TRY IT – Restate each entry word for word. Keep every detail intact.

----- PROVIDED DATA

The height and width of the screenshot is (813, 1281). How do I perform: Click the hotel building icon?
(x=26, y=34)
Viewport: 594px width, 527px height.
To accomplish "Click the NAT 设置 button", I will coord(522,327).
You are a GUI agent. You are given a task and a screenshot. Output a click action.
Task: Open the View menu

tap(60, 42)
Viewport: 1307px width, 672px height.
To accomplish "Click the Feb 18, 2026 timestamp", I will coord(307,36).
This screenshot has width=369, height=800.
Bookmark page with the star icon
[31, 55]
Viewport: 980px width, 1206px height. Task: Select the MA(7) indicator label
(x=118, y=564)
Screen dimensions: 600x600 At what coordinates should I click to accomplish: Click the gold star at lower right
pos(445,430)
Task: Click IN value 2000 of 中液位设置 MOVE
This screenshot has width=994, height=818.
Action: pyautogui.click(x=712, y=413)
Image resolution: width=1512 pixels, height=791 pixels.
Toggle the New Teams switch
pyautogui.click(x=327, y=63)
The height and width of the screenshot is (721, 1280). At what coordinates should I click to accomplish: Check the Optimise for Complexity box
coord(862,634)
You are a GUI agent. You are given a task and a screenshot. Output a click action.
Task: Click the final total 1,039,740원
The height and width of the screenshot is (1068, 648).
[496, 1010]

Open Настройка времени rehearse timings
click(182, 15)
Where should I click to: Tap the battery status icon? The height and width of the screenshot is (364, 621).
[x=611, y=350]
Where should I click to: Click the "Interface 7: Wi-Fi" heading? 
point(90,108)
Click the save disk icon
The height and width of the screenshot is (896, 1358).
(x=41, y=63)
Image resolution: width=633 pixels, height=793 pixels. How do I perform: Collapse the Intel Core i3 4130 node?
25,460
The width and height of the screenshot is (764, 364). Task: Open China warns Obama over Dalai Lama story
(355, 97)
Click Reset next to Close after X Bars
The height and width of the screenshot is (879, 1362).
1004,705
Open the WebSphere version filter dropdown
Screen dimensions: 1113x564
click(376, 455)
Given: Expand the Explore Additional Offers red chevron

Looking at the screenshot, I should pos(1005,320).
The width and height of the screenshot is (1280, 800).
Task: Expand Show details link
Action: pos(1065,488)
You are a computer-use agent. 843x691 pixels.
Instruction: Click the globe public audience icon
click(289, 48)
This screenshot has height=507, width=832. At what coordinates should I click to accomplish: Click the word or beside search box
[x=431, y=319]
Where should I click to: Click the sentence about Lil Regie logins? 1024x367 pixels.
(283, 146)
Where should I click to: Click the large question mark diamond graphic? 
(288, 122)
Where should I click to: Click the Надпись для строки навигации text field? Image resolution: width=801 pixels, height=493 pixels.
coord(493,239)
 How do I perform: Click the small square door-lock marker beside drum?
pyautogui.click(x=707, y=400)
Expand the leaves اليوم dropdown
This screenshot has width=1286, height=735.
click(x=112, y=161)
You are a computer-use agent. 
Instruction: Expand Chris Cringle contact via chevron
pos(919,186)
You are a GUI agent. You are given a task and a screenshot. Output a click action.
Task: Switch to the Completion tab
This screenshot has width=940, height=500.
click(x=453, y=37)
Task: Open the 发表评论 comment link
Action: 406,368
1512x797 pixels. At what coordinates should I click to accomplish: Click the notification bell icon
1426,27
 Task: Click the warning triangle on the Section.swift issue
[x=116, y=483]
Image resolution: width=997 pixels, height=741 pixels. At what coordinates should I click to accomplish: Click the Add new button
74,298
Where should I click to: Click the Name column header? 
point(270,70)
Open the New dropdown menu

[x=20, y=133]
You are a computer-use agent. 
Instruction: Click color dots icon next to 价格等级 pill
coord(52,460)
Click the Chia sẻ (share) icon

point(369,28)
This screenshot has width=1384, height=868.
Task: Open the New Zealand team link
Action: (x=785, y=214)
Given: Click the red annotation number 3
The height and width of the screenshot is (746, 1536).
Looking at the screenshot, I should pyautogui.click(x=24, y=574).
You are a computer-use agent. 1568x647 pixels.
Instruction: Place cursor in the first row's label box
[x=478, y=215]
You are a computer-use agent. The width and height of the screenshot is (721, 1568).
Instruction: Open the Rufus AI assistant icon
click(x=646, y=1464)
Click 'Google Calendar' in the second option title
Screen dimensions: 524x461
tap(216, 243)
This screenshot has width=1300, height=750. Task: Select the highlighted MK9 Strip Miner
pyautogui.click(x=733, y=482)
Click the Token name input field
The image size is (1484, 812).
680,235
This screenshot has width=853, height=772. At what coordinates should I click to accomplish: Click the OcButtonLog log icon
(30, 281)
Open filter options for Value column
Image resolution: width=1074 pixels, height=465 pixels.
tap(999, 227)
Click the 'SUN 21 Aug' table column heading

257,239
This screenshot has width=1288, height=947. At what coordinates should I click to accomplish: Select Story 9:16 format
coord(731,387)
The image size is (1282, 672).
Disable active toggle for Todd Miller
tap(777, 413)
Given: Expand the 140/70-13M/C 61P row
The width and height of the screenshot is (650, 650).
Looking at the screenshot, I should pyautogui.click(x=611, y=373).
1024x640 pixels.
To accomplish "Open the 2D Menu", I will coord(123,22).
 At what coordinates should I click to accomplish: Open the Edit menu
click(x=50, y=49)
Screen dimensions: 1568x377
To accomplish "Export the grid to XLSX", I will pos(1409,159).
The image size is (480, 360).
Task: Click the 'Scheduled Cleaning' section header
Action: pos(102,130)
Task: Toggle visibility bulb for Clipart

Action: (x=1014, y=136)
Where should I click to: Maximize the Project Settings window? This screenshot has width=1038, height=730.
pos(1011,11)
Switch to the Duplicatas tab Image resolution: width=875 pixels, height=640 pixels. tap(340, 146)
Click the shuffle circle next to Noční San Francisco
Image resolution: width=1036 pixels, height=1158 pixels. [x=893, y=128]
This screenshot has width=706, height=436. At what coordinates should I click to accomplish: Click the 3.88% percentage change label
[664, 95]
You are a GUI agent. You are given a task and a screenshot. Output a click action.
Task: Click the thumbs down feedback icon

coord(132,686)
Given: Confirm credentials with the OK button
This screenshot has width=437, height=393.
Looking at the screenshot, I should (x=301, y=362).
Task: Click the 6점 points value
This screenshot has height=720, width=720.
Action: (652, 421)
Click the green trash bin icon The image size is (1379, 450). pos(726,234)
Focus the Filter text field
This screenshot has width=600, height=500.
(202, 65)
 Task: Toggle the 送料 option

----------

PROBLEM SOLUTION –
The height and width of the screenshot is (813, 1281). How do I perform: Click the hotel building icon?
(x=26, y=34)
Viewport: 594px width, 527px height.
To accomplish "Click the NAT 设置 button", I will coord(522,327).
You are a GUI agent. You are given a task and a screenshot. Output a click action.
Task: Open the View menu

tap(60, 42)
Viewport: 1307px width, 672px height.
To accomplish "Click the Feb 18, 2026 timestamp", I will coord(307,36).
This screenshot has width=369, height=800.
Bookmark page with the star icon
[31, 55]
Viewport: 980px width, 1206px height. Task: Select the MA(7) indicator label
(x=118, y=564)
Screen dimensions: 600x600 At what coordinates should I click to accomplish: Click the gold star at lower right
pos(445,430)
Task: Click IN value 2000 of 中液位设置 MOVE
This screenshot has width=994, height=818.
Action: pyautogui.click(x=712, y=413)
Image resolution: width=1512 pixels, height=791 pixels.
Toggle the New Teams switch
pyautogui.click(x=327, y=63)
The height and width of the screenshot is (721, 1280). At what coordinates should I click to accomplish: Check the Optimise for Complexity box
coord(862,634)
You are a GUI agent. You are given a task and a screenshot. Output a click action.
Task: Click the final total 1,039,740원
The height and width of the screenshot is (1068, 648).
[496, 1010]

Open Настройка времени rehearse timings
click(182, 15)
Where should I click to: Tap the battery status icon? The height and width of the screenshot is (364, 621).
[x=611, y=350]
Where should I click to: Click the "Interface 7: Wi-Fi" heading? 
point(90,108)
Click the save disk icon
The height and width of the screenshot is (896, 1358).
(x=41, y=63)
Image resolution: width=633 pixels, height=793 pixels. How do I perform: Collapse the Intel Core i3 4130 node?
25,460
The width and height of the screenshot is (764, 364). Task: Open China warns Obama over Dalai Lama story
(355, 97)
Click Reset next to Close after X Bars
The height and width of the screenshot is (879, 1362).
1004,705
Open the WebSphere version filter dropdown
Screen dimensions: 1113x564
click(376, 455)
Given: Expand the Explore Additional Offers red chevron

Looking at the screenshot, I should pos(1005,320).
The width and height of the screenshot is (1280, 800).
Task: Expand Show details link
Action: pos(1065,488)
You are a computer-use agent. 843x691 pixels.
Instruction: Click the globe public audience icon
click(289, 48)
This screenshot has height=507, width=832. At what coordinates should I click to accomplish: Click the word or beside search box
[x=431, y=319]
Where should I click to: Click the sentence about Lil Regie logins? 1024x367 pixels.
(283, 146)
Where should I click to: Click the large question mark diamond graphic? 
(288, 122)
Where should I click to: Click the Надпись для строки навигации text field? Image resolution: width=801 pixels, height=493 pixels.
coord(493,239)
 How do I perform: Click the small square door-lock marker beside drum?
pyautogui.click(x=707, y=400)
Expand the leaves اليوم dropdown
This screenshot has width=1286, height=735.
click(x=112, y=161)
You are a computer-use agent. 
Instruction: Expand Chris Cringle contact via chevron
pos(919,186)
You are a GUI agent. You are given a task and a screenshot. Output a click action.
Task: Switch to the Completion tab
This screenshot has width=940, height=500.
click(x=453, y=37)
Task: Open the 发表评论 comment link
Action: 406,368
1512x797 pixels. At what coordinates should I click to accomplish: Click the notification bell icon
1426,27
 Task: Click the warning triangle on the Section.swift issue
[x=116, y=483]
Image resolution: width=997 pixels, height=741 pixels. At what coordinates should I click to accomplish: Click the Add new button
74,298
Where should I click to: Click the Name column header? 
point(270,70)
Open the New dropdown menu

[x=20, y=133]
You are a computer-use agent. 
Instruction: Click color dots icon next to 价格等级 pill
coord(52,460)
Click the Chia sẻ (share) icon

point(369,28)
This screenshot has width=1384, height=868.
Task: Open the New Zealand team link
Action: (x=785, y=214)
Given: Click the red annotation number 3
The height and width of the screenshot is (746, 1536).
Looking at the screenshot, I should pyautogui.click(x=24, y=574).
You are a computer-use agent. 1568x647 pixels.
Instruction: Place cursor in the first row's label box
[x=478, y=215]
You are a computer-use agent. The width and height of the screenshot is (721, 1568).
Instruction: Open the Rufus AI assistant icon
click(x=646, y=1464)
Click 'Google Calendar' in the second option title
Screen dimensions: 524x461
tap(216, 243)
This screenshot has width=1300, height=750. Task: Select the highlighted MK9 Strip Miner
pyautogui.click(x=733, y=482)
Click the Token name input field
The image size is (1484, 812).
680,235
This screenshot has width=853, height=772. At what coordinates should I click to accomplish: Click the OcButtonLog log icon
(30, 281)
Open filter options for Value column
Image resolution: width=1074 pixels, height=465 pixels.
tap(999, 227)
Click the 'SUN 21 Aug' table column heading

257,239
This screenshot has width=1288, height=947. At what coordinates should I click to accomplish: Select Story 9:16 format
coord(731,387)
The image size is (1282, 672).
Disable active toggle for Todd Miller
tap(777, 413)
Given: Expand the 140/70-13M/C 61P row
The width and height of the screenshot is (650, 650).
Looking at the screenshot, I should pyautogui.click(x=611, y=373).
1024x640 pixels.
To accomplish "Open the 2D Menu", I will coord(123,22).
 At what coordinates should I click to accomplish: Open the Edit menu
click(x=50, y=49)
Screen dimensions: 1568x377
To accomplish "Export the grid to XLSX", I will pos(1409,159).
The image size is (480, 360).
Task: Click the 'Scheduled Cleaning' section header
Action: pos(102,130)
Task: Toggle visibility bulb for Clipart

Action: (x=1014, y=136)
Where should I click to: Maximize the Project Settings window? This screenshot has width=1038, height=730.
pos(1011,11)
Switch to the Duplicatas tab Image resolution: width=875 pixels, height=640 pixels. tap(340, 146)
Click the shuffle circle next to Noční San Francisco
Image resolution: width=1036 pixels, height=1158 pixels. [x=893, y=128]
This screenshot has width=706, height=436. At what coordinates should I click to accomplish: Click the 3.88% percentage change label
[664, 95]
You are a GUI agent. You are given a task and a screenshot. Output a click action.
Task: Click the thumbs down feedback icon

coord(132,686)
Given: Confirm credentials with the OK button
This screenshot has width=437, height=393.
Looking at the screenshot, I should (x=301, y=362).
Task: Click the 6점 points value
This screenshot has height=720, width=720.
Action: (652, 421)
Click the green trash bin icon The image size is (1379, 450). pos(726,234)
Focus the Filter text field
This screenshot has width=600, height=500.
(202, 65)
 Task: Toggle the 送料 option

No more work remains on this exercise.